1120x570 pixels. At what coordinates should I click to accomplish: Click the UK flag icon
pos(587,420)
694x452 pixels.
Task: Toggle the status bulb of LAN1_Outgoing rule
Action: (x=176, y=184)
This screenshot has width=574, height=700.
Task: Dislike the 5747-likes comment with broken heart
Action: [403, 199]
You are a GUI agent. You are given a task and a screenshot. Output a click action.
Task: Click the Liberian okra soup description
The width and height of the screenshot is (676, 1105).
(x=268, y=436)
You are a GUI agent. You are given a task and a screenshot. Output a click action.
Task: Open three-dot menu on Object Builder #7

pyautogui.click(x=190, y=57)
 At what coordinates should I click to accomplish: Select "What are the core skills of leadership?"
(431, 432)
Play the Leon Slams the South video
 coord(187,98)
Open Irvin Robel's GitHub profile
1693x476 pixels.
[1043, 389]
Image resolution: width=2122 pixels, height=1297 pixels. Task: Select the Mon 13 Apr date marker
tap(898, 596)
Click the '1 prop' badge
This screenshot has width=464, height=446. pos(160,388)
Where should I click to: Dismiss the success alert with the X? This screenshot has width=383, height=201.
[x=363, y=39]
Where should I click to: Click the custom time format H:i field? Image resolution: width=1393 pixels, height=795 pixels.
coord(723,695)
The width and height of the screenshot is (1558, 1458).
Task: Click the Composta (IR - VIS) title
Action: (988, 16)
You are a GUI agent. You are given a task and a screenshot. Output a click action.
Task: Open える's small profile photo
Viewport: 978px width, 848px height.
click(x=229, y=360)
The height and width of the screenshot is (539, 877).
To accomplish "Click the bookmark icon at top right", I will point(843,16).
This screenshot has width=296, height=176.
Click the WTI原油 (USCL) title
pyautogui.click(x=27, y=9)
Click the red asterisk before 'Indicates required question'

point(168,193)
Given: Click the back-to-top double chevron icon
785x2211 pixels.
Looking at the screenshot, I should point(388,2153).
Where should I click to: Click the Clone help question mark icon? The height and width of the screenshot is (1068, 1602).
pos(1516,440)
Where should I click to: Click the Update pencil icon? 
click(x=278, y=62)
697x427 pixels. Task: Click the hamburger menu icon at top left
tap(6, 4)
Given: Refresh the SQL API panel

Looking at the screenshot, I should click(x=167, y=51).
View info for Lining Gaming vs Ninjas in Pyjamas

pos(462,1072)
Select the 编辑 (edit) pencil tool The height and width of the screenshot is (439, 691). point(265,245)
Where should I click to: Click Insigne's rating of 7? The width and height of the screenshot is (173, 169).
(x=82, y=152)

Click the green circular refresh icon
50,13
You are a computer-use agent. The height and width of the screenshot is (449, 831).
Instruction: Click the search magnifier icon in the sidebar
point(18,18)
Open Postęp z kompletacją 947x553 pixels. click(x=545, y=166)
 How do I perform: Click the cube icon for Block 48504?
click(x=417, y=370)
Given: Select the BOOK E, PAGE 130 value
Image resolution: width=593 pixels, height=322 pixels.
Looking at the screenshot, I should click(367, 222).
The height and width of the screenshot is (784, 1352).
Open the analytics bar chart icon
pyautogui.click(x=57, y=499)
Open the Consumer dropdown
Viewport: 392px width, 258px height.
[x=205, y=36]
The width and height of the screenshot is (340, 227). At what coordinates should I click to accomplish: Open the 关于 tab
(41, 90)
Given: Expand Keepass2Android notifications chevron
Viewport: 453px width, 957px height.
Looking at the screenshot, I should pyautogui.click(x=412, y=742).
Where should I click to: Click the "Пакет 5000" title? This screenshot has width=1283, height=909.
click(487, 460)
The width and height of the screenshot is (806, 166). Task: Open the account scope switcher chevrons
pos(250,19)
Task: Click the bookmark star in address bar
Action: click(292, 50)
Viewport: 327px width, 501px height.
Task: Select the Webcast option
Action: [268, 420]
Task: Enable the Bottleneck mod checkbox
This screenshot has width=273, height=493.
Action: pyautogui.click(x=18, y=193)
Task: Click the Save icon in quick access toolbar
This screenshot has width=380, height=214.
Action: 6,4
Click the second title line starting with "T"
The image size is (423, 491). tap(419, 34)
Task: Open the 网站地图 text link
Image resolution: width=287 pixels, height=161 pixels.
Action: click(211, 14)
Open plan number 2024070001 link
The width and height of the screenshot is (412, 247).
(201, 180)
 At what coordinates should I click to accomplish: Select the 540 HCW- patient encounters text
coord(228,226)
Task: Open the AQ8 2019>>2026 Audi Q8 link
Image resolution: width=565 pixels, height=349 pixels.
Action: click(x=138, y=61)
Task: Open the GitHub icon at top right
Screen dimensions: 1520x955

..........

■ What you need to do ■
Reproduce the records verbatim, from the line containing "Given: Expand Keepass2Android" through the line containing "The image size is (423, 491). tap(419, 34)", inclusive.

■ Response ■
Given: Expand Keepass2Android notifications chevron
Viewport: 453px width, 957px height.
Looking at the screenshot, I should pyautogui.click(x=412, y=742).
Where should I click to: Click the "Пакет 5000" title? This screenshot has width=1283, height=909.
click(487, 460)
The width and height of the screenshot is (806, 166). Task: Open the account scope switcher chevrons
pos(250,19)
Task: Click the bookmark star in address bar
Action: click(292, 50)
Viewport: 327px width, 501px height.
Task: Select the Webcast option
Action: [268, 420]
Task: Enable the Bottleneck mod checkbox
This screenshot has width=273, height=493.
Action: pyautogui.click(x=18, y=193)
Task: Click the Save icon in quick access toolbar
This screenshot has width=380, height=214.
Action: 6,4
Click the second title line starting with "T"
The image size is (423, 491). tap(419, 34)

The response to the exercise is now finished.